Mon Jul 8 05:12:11 EDT 2002

Paul Rubin wrote:
> Thomas Jensen <spam at ob_scure.dk> writes:

> If you're doing all these single row selects without many updates,
> and you're not doing many joins, it really sounds more and more like
> an SQL database isn't the best tool for your task.

I agree, however the data needs to end up in a SQL database, since we 
have quite a lot of code (ASP code and COM components) depending on it 
beeing a SQL database (some doing quite complex joins, etc).

>>Before going on with the distributed approach, I will probably write a
>>"proof of concept" demo.

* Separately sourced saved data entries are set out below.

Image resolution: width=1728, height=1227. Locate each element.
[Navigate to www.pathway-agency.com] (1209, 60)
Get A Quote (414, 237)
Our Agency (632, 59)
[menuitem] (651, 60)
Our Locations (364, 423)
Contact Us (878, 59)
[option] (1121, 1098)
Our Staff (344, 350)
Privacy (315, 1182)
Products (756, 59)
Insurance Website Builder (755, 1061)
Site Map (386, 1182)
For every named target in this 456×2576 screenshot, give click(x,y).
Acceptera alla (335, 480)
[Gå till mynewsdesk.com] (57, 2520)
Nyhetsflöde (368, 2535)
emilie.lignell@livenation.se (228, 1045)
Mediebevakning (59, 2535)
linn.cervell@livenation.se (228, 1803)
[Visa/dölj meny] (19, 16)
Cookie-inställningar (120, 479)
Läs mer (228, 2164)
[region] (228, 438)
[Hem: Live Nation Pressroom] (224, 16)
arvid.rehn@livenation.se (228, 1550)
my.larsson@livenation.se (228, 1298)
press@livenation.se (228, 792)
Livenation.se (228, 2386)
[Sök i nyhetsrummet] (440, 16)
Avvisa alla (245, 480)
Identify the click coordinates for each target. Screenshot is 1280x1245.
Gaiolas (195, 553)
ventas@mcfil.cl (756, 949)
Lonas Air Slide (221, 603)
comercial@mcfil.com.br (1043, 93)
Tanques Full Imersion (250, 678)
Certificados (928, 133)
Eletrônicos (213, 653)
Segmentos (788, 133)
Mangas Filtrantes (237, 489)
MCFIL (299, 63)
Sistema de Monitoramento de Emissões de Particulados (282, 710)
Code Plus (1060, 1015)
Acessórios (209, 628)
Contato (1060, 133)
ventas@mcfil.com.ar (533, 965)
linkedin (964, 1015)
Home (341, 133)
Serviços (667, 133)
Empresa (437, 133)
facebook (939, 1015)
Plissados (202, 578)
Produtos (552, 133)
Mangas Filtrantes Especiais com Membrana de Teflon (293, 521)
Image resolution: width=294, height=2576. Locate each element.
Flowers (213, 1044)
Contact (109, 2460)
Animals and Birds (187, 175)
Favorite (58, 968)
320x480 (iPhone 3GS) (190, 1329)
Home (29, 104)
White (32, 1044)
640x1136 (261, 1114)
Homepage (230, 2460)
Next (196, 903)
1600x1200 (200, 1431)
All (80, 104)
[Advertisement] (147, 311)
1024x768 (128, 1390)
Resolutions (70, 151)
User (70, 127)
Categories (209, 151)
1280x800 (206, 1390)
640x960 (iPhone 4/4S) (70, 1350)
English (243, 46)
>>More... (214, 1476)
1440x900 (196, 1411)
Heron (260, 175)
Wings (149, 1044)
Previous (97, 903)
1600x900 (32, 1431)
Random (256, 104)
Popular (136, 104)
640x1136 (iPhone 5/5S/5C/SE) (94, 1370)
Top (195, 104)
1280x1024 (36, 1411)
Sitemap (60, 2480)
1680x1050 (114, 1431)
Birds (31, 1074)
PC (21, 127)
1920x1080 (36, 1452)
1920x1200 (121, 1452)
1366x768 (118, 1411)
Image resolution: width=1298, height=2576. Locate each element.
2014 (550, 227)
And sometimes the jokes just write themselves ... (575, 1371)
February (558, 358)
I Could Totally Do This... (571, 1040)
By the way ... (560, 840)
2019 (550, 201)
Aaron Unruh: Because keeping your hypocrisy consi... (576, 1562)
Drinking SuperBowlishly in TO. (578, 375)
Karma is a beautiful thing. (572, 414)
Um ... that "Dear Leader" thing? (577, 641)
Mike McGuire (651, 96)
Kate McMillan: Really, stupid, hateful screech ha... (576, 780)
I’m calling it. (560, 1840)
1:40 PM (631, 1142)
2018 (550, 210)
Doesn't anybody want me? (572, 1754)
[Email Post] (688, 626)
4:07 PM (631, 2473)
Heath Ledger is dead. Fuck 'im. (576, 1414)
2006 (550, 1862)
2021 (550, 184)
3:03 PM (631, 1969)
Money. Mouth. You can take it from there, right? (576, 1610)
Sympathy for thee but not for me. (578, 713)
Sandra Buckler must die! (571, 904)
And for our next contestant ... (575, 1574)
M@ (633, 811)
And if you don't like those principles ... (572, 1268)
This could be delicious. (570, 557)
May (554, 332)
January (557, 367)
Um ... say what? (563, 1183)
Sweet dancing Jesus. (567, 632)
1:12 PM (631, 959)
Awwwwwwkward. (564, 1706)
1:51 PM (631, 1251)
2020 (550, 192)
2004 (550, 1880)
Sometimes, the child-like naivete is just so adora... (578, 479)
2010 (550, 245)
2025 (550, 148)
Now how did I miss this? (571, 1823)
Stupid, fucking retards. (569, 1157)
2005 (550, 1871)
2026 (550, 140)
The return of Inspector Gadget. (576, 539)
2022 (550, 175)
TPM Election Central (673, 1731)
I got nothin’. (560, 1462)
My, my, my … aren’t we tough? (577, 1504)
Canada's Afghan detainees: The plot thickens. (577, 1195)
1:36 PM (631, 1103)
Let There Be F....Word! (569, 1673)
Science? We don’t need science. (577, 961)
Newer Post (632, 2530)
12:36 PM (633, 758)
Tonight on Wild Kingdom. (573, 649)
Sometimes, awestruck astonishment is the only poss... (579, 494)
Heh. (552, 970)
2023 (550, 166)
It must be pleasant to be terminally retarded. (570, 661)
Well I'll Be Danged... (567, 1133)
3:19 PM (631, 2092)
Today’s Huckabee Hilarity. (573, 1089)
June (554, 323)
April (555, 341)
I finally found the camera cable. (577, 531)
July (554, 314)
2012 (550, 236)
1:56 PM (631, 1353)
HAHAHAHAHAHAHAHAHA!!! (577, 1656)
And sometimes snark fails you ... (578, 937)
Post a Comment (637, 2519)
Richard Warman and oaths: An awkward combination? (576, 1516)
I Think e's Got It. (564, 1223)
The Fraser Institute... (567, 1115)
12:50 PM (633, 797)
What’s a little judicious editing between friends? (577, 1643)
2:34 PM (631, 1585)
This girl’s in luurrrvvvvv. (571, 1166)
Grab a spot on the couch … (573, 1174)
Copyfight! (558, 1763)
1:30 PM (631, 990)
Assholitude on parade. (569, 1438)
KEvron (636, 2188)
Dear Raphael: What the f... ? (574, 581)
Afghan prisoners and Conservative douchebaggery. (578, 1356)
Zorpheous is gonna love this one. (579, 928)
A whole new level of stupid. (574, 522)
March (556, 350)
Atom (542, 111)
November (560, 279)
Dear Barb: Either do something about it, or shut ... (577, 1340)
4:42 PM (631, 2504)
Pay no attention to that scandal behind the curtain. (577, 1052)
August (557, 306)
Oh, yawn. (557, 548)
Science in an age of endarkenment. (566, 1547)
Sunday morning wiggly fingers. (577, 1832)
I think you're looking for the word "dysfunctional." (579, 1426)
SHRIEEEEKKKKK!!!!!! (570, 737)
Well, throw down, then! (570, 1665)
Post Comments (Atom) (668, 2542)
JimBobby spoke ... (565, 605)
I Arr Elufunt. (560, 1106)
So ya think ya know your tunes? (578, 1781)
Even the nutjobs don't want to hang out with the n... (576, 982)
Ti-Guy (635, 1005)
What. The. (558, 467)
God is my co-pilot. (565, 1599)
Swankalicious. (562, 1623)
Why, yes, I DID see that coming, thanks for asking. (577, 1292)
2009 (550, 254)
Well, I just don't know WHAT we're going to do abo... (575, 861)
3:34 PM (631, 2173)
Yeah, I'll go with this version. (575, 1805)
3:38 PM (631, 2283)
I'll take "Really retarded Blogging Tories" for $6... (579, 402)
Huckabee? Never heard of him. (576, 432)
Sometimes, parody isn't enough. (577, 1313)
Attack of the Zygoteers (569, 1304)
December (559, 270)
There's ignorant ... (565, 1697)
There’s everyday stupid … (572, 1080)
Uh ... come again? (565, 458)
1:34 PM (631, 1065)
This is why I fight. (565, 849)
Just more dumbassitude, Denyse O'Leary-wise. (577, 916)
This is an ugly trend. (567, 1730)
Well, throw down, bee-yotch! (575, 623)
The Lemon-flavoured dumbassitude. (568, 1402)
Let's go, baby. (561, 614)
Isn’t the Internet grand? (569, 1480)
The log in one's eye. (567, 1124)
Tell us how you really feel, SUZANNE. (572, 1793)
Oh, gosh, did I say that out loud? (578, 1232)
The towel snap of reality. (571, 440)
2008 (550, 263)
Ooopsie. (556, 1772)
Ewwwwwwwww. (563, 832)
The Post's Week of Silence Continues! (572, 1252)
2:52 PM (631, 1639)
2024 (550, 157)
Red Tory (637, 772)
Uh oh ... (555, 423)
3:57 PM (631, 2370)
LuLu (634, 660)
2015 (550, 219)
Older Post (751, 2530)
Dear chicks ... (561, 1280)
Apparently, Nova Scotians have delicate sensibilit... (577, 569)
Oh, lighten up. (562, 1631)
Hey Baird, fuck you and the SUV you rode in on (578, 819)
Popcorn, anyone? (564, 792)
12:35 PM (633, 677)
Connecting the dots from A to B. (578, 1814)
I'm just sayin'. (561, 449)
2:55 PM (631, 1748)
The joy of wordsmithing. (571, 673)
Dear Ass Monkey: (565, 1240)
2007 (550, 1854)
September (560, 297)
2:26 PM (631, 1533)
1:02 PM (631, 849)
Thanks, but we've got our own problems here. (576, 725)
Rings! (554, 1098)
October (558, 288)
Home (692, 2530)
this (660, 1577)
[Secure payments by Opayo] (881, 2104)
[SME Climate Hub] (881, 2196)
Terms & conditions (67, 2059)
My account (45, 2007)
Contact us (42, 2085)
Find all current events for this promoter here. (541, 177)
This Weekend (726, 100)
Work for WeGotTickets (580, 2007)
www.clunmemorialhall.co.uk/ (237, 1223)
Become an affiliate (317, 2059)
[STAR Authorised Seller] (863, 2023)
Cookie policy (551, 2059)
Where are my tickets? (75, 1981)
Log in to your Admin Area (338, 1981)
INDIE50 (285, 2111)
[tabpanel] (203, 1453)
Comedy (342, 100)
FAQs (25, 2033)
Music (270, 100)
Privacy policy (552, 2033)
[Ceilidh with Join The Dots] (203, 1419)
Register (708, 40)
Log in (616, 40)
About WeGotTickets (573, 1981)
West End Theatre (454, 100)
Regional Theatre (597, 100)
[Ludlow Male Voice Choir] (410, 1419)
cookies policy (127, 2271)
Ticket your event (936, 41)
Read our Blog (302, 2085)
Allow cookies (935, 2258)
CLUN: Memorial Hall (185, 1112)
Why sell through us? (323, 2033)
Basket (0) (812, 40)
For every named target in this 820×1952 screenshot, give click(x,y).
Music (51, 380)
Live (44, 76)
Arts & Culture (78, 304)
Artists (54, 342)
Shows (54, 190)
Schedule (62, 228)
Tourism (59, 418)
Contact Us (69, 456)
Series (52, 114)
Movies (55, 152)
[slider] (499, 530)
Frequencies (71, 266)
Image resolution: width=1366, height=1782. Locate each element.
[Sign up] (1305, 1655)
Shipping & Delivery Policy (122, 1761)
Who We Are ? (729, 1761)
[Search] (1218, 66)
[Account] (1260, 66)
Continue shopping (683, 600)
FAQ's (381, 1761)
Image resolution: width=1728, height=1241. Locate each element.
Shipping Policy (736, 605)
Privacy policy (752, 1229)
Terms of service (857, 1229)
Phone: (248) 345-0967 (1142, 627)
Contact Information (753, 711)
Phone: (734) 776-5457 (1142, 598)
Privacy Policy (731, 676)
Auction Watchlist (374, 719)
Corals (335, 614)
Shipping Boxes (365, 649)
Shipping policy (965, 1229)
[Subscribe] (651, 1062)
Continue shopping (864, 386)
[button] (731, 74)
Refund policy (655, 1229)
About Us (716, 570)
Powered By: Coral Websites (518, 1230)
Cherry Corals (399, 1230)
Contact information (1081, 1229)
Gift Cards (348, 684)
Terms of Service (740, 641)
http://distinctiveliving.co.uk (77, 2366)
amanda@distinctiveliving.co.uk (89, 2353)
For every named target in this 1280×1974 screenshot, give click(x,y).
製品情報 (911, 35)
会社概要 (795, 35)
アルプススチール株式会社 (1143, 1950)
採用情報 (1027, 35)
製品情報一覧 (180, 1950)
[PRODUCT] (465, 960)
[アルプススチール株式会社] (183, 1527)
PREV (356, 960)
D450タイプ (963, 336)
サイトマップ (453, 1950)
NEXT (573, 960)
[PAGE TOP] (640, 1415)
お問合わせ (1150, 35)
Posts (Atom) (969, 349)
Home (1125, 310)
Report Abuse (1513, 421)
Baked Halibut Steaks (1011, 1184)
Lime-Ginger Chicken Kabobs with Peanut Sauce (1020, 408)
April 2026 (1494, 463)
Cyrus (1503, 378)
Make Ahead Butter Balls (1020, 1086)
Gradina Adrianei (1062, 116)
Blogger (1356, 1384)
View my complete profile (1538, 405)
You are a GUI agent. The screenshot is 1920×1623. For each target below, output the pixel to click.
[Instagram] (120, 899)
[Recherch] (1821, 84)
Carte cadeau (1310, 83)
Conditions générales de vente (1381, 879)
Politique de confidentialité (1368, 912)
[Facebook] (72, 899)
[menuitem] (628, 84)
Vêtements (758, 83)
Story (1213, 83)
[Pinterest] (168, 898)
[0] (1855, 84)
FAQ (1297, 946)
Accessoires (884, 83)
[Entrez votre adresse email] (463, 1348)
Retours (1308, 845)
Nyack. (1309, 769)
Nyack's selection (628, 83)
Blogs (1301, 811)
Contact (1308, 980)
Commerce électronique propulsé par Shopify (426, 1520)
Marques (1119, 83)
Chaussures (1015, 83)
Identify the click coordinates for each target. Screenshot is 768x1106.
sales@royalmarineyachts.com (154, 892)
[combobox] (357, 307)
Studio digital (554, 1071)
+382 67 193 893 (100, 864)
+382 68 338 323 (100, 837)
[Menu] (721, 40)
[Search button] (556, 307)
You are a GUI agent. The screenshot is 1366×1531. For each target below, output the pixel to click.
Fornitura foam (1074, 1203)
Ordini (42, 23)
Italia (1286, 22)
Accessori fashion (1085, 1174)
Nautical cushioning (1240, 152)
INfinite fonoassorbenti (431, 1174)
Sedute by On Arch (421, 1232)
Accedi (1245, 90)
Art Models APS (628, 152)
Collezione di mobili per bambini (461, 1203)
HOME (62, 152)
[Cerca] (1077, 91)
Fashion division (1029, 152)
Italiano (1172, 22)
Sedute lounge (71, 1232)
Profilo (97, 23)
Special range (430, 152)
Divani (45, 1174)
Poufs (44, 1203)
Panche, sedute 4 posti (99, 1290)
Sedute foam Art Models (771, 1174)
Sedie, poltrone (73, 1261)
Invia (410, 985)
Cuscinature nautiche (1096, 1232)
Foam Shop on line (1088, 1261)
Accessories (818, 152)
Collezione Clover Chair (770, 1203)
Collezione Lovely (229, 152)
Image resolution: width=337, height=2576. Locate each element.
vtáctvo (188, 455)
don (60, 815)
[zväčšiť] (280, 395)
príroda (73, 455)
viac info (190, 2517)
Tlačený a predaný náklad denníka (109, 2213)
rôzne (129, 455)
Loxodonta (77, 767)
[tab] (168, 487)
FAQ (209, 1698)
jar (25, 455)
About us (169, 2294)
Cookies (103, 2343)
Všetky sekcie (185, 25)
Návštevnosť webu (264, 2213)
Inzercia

Should this demo show, that it is not worth
>>the effort, I will put it aside for now.
> 
> Fair enough.  You could just check the CPU load on your SQL server
> right now, as your single client runs.

25-50% but thats not a realistic measure, since the client makes a huge 
amount of small selects, which probably makes network latency play some 
role.

> What kinds of calculations are these really?  The only one you've

All kinds, ranging from complex financial calculations to simple AVG, 
MIN, MAX. Sometimes the output of a calculation is smaller (byte-wice) 
than the input, sometimes larger.

> described so far is selecting a bunch of rows and computing the SD of
> the numbers on one column.  It may be fastest to do that with a server
> sided stored procedure.

I agree, and indeed we considered writing the entire job using Stored 
Procs. We ditched the idea because:
* MSSQL7 is not integrated with SourceSafe (AFAIK?)
* We generally like the idea of seperating data and code.
* (eh, other stuff I don't remember right now :-)
Actually part of the calculations are already written in SPs (for some 
realtime calculations), but to our surprise it didn't show the 
performance one would expect.

>>I really see all this distribution talk as one among several
>>optimization strategies.
> 
> OK, that's good, as long as you see there's a range of approaches.
> Sometimes all someone will have is a hammer and everything looks like
> a thumb ;-).

Hehe, that's right :-)

> If your data layout is simple enough you might just store it in a
> fixed-width record format, then mmap() it into memory and crunch it
> with a C program (or even a Python program).  That approach is
> generally simple and fast.  It will probably outperform any SQL
> approach by orders of magnitude.

Please see above why this wouldn't work.

-- 
Best Regards
Thomas Jensen
(remove underscore in email address to mail me)